International oil companies and producing states have come to recognise that alternative energy sources, alongside greater efficiency, are already eroding demand. The IMF stated that while GCC producers like Saudi Arabia and the UAE are developing new industries in preparation for a post-oil era, they’re not moving quickly enough to avoid running out of cash.
Gulf oil producers sharply increased budget spending from 2007 and until 2014, when crude plunged. According to the IMF report, despite patchy reforms, the Arabian Gulf countries have not fully offset the drop in oil revenue with spending cuts, leading to deficits that have eroded wealth.
Regional governments will likely need to cut spending further, save more and introduce broad-based taxation to make ends meet, said the IMF.

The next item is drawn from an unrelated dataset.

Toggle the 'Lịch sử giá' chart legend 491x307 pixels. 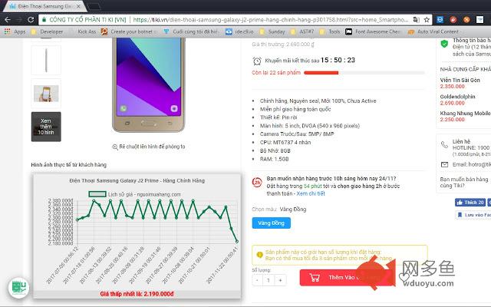(x=97, y=194)
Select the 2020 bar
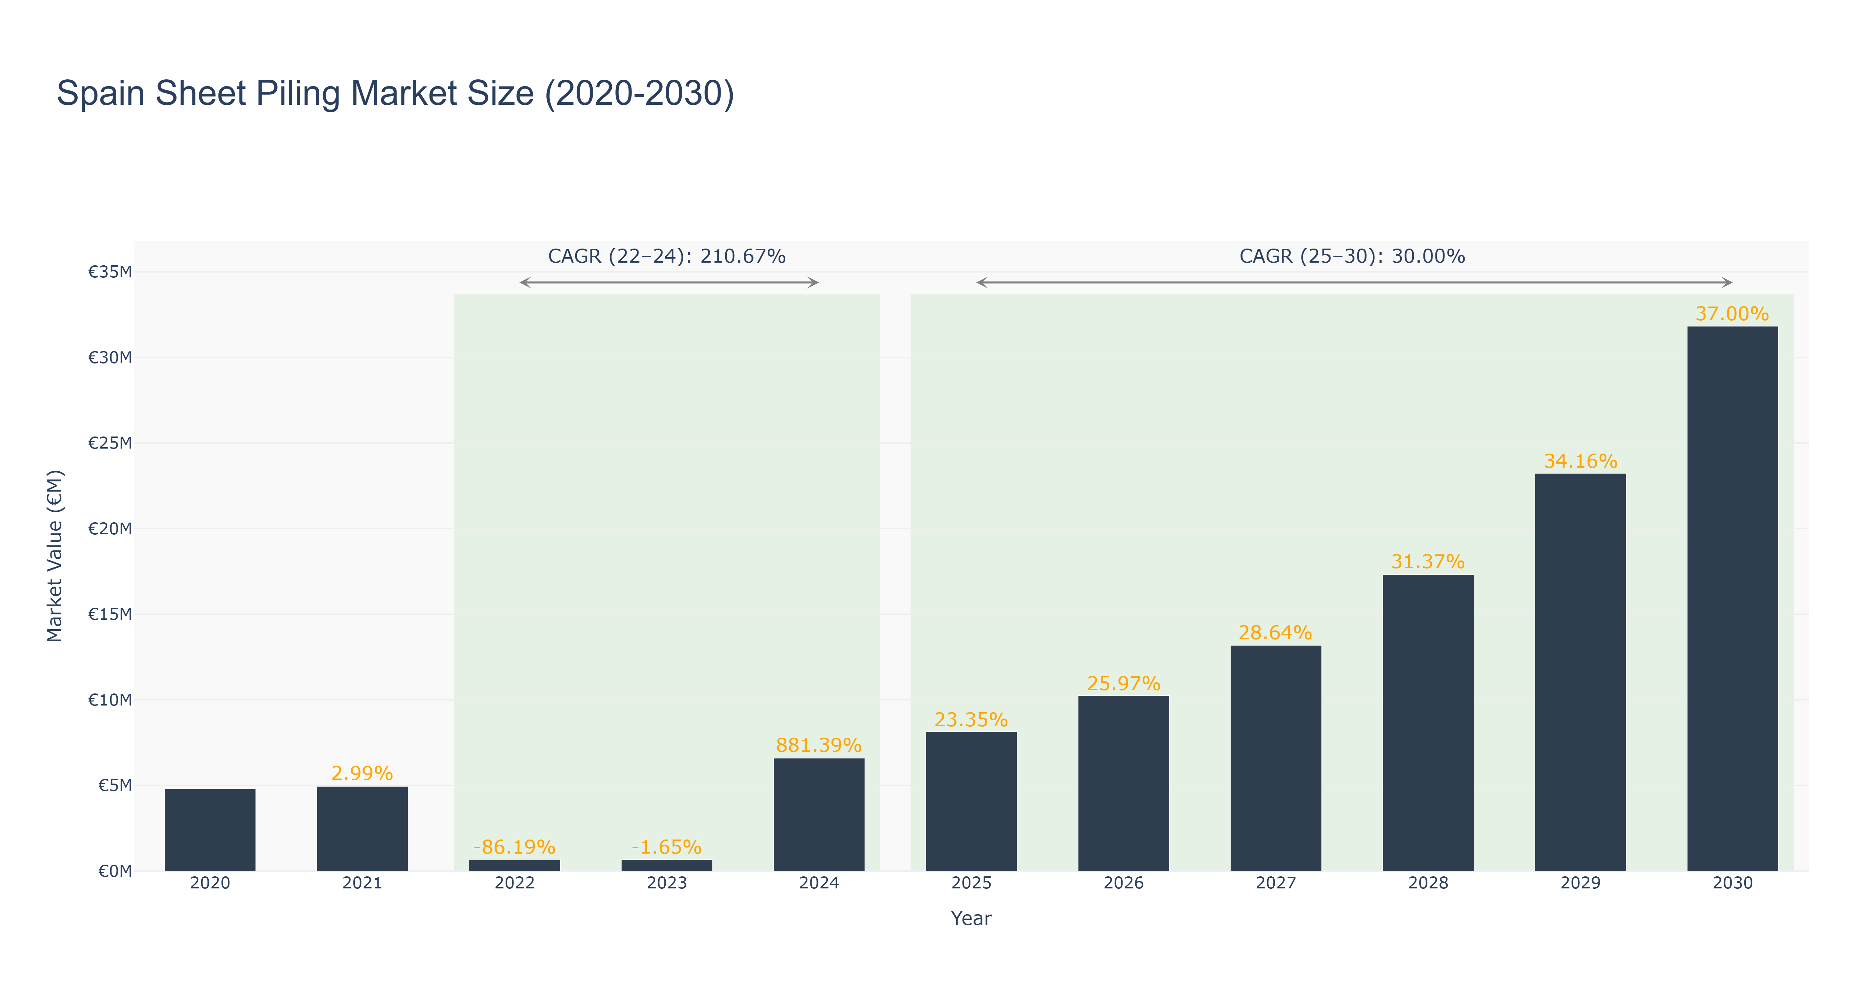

The fund said that a further decline in oil prices this year, in the face of geopolitical tensions and threats the coronavirus poses to growth, is making that task even harder. Should global oil demand trend downward before those plans take root, the countries would have to cope with their longer-term economic problems even sooner, added the IMF.
In its initial public offering prospectus last year, Saudi Aramco said that oil demand could peak around 2035 citing forecasts from oil industry consultant IHS Markit. Improved energy efficiency or the imposition of a carbon tax by governments worldwide could bring oil’s demand peak forward to as soon as 2030.
Saudi Arabia, the UAE and Kuwait are the biggest producers in the GCC and are all OPEC members. Risks differ for the GCC states, which also include Qatar, Oman and Bahrain.
The IMF’s outlook offers a broad timeframe in which global oil demand might crest. Revenue may not peak until the middle of the century and Gulf producers could see demand for their oil sustained from other quarters.
Increased use of oil for petrochemicals might help mitigate the slowdown in demand. Even as oil demand peaks, the lower costs of production will allow Gulf states to gain market share over rivals elsewhere.